New bin taxes aren't a load of rubbish

13 April 2012

There is a very good reason why people get so annoyed about rubbish collections: we all generate enormous amounts of refuse. Now the great rubbish debate has been fuelled by Environment Secretary Hilary Benn and his support for on-the-spot fines of up to £110 for people who overfill their bins, leave them out too early or put out extra sacks of refuse alongside them. On my road, alas, the one constituency whose insanitary way with rubbish could usefully be curbed - I refer to the foxes who eat their way through the bin bags - is not susceptible to fines. Perhaps a Hammersmith Hunt might work.

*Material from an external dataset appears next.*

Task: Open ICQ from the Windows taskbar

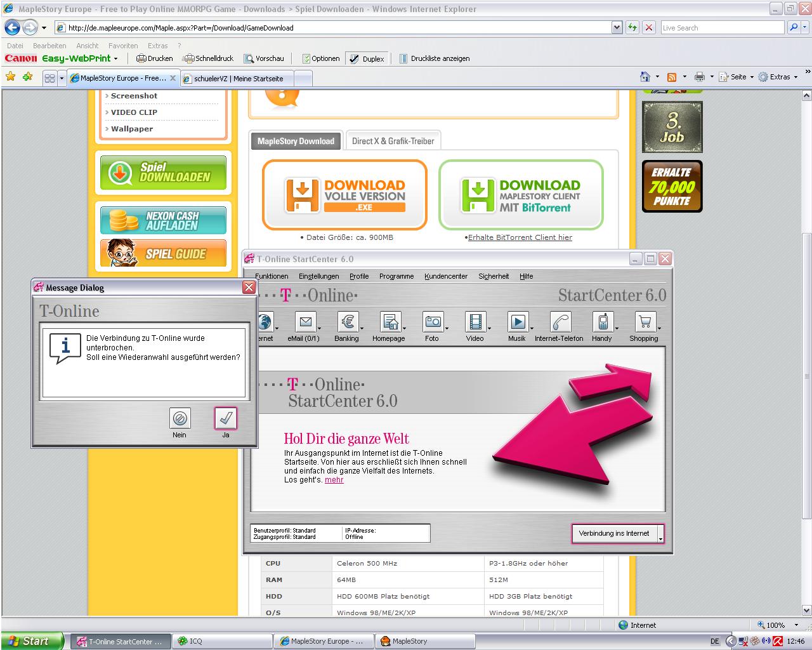Action: click(x=223, y=641)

Fines can change bad behaviour when it comes to rubbish - though in happier days you didn't need them to discourage you from putting out your bins early. Cutting visits by the dustmen doesn't work. Last year some councils decided to collect rubbish just once a fortnight - arguing that this would encourage people to recycle more. What it did encourage them to do was turn out in droves at the last local elections to vote out the councils who took away their weekly collection.

For myself, I can't quite see why we don't go the same way as Ireland in encouraging us to recycle more and bin less. Ireland solved the great plastic carrier-bag problem overnight by the simple expedient of obliging shops to charge people for them. The same principle works for general rubbish. My mother has to buy a special bin bag from a local newsagent or supermarket to put her rubbish in. It costs E4, around £3.20. She stuffs the bag to bursting when she leaves it out every week, for collection by the private refuse collectors who issue the bags. If you want another collection, you could simply buy a bag from another company that collects on a different day. So, no involvement by the local council in the process, except to fine fly-tippers savagely.

By adopting this market principle, you do two things. Councils do not collect the bins, so you could scrap at least some of the council tax. And you have a financial incentive to recycle more and bin less. Of course, you'd have to monitor recycling bags to ensure they weren't used to off load normal refuse, but, on the whole, people recycle everything they should be recycling. There's no argument about rationing collections or about excessive numbers of bin bags. You just have to pay for your rubbish. It works.